* BEGIN SOURCE TEXT *

How And Why You Want More Followers

The Connectivist spoke to social media experts to tell you how to honestly boost your social media presence without reaching for your wallet.

If you’ve got eight bucks to spare, this is the easiest way to boost your Twitter following. It’ll get you 1,000 new followers for 90 days guaranteed within just a few clicks of the mouse. It seems like a lot of people might be using this cheat technique.

 journalists began enlightening users on how to share information

But how and why did we get to a point where we were prepared to part with our hard earned cash just to pimp our profiles? The issue has become so pressing that people are even willing to dispense with hundreds of dollars to look more popular. Social media experts say it’s because those numbers matter beyond the virtual world–they tap into the human need to be liked.

Social media has evolved over several decades, dating back to the 1970’s with the BBS boom (short for Bulletin Board System) and winding its way up through mediums like AOL Online, Classmates.com, Friendster, Xanga, and MySpace to the likes of today’s LinkedIn, Twitter and Facebook. Henry Kautz, Chair of the University of Rochester’s computer science department, says that social media the kind of communication that is inevitable in a growing technological society.

“It’s ego! What else?”

“My own research has focused on where social media meets the real physical world,” says Kautz. “You definitely see that it’s not just being used for distant friends. You can clearly see the patterns of a group of people who ‘friended’ each other socially but then they’re going to the same places together.”

He says his findings indicate that people aren’t solely focused on social media reputations to merely boost their online prowess; rather it’s just one part of a wider concept of overall ‘social success’–and that matters in both the real and virtual worlds. Experts say there was a slow but evident shift in the way that social media has been used–first for strictly personal, social means and soon after for a place to market, advertise and reach out to consumers and buyers. Bora Zivkovic, blog editor at Scientific American and social media guru, says the change came when journalists pitched in.

“Everybody likes to be heard”

* END SOURCE TEXT *

__TO-DO LIST__
(a) Copy the passage of the article on social media followers word for word, everything from "But how and" down to "to be liked.".
(b) In the article on social media followers, what position does Henry Kautz hold?

* BEGIN DATASET SECTION *

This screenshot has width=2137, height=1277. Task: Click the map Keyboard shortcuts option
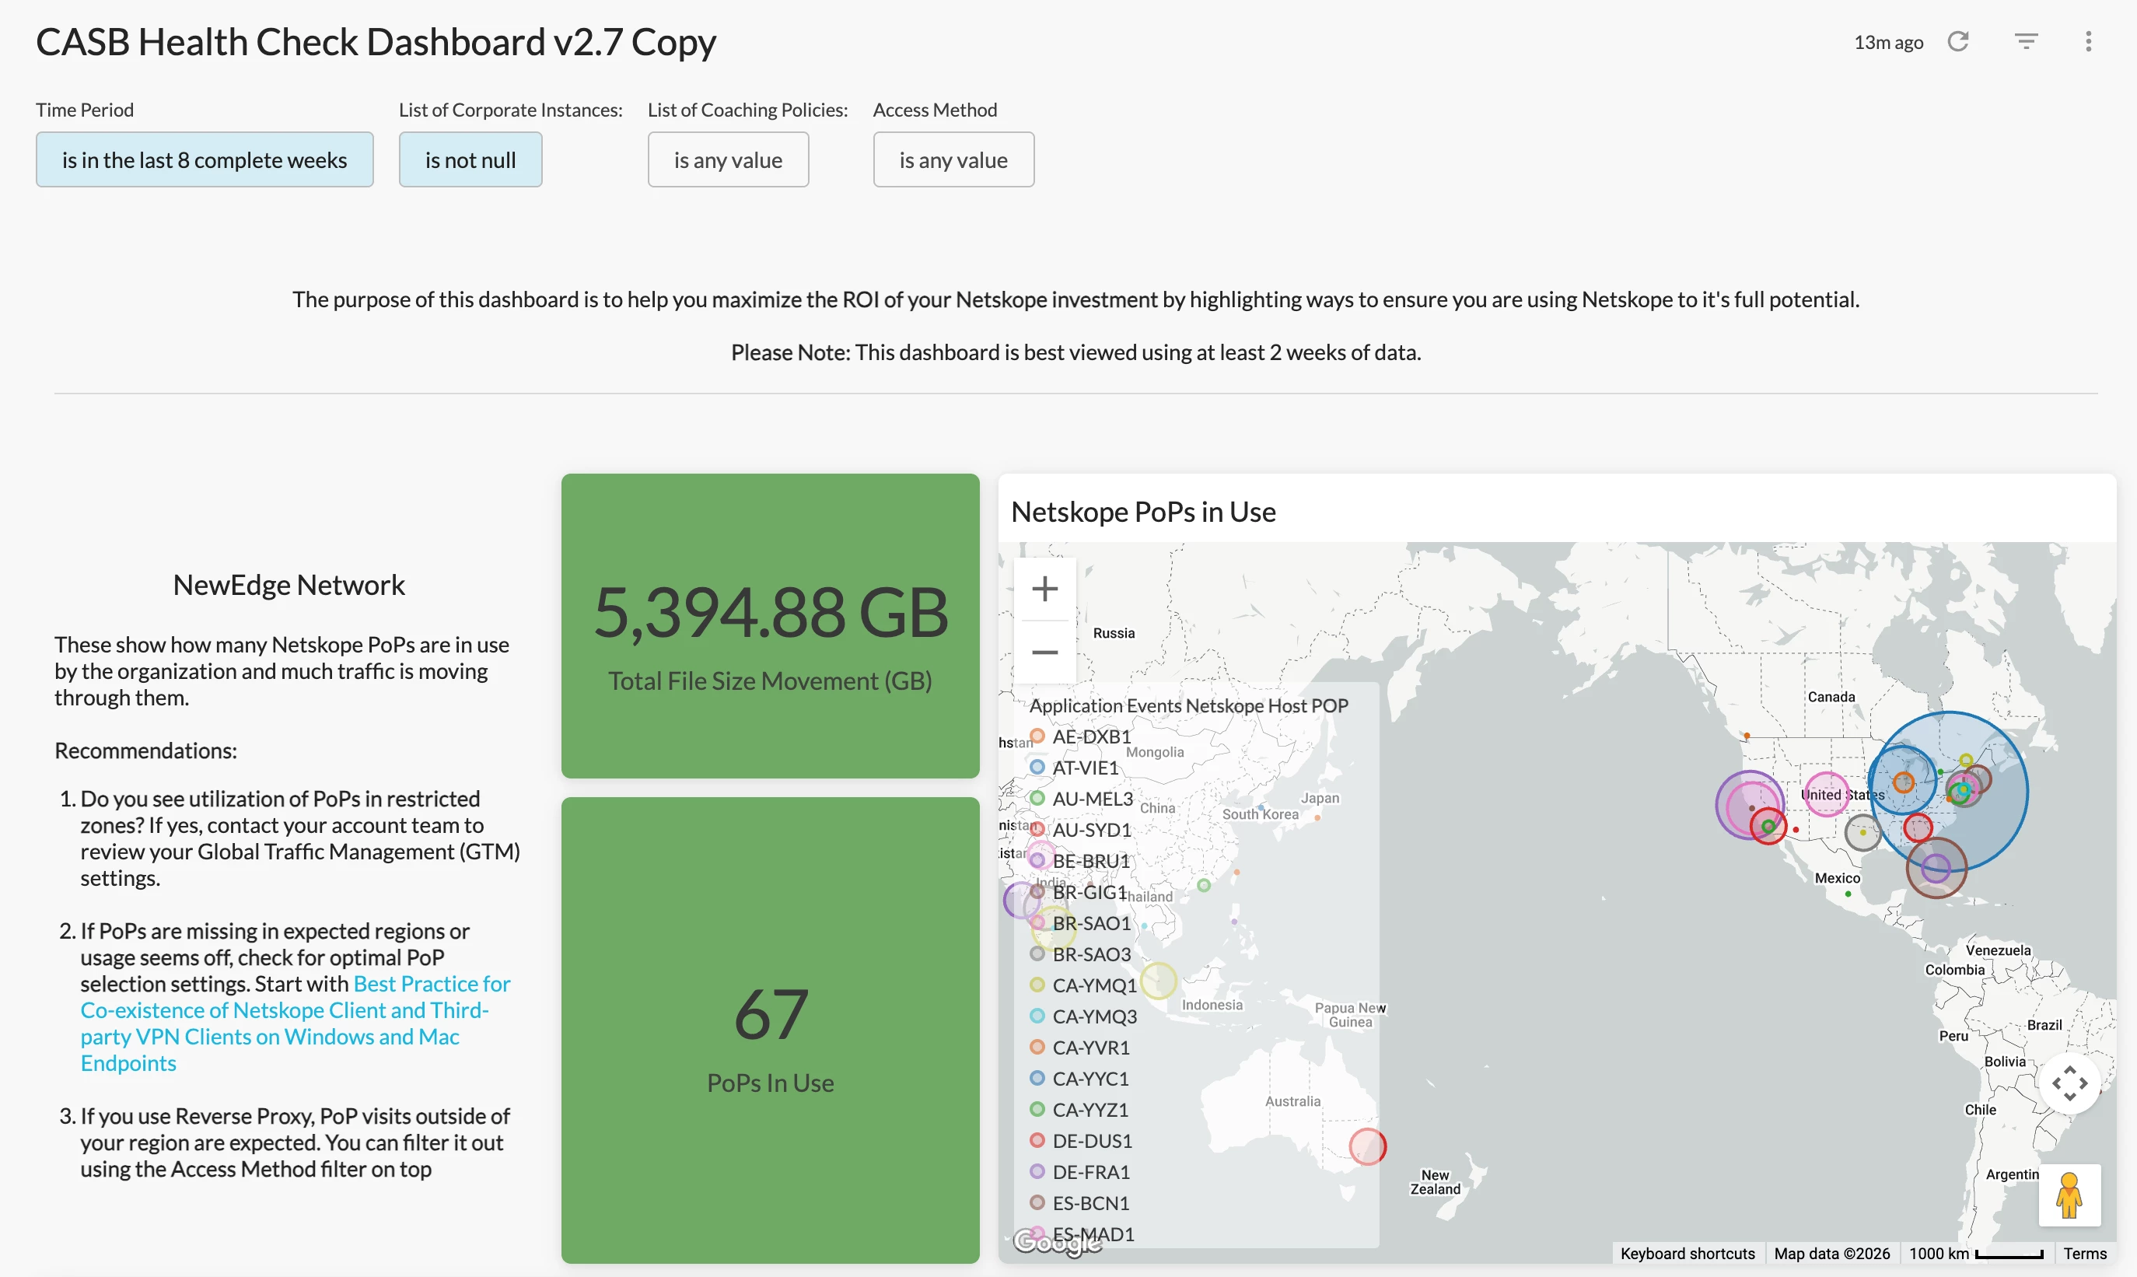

* END DATASET SECTION *

__ANSWERS TO THE TASKS__
(a)
But how and why did we get to a point where we were prepared to part with our hard earned cash just to pimp our profiles? The issue has become so pressing that people are even willing to dispense with hundreds of dollars to look more popular. Social media experts say it’s because those numbers matter beyond the virtual world–they tap into the human need to be liked.

(b) Chair of the University of Rochester's computer science department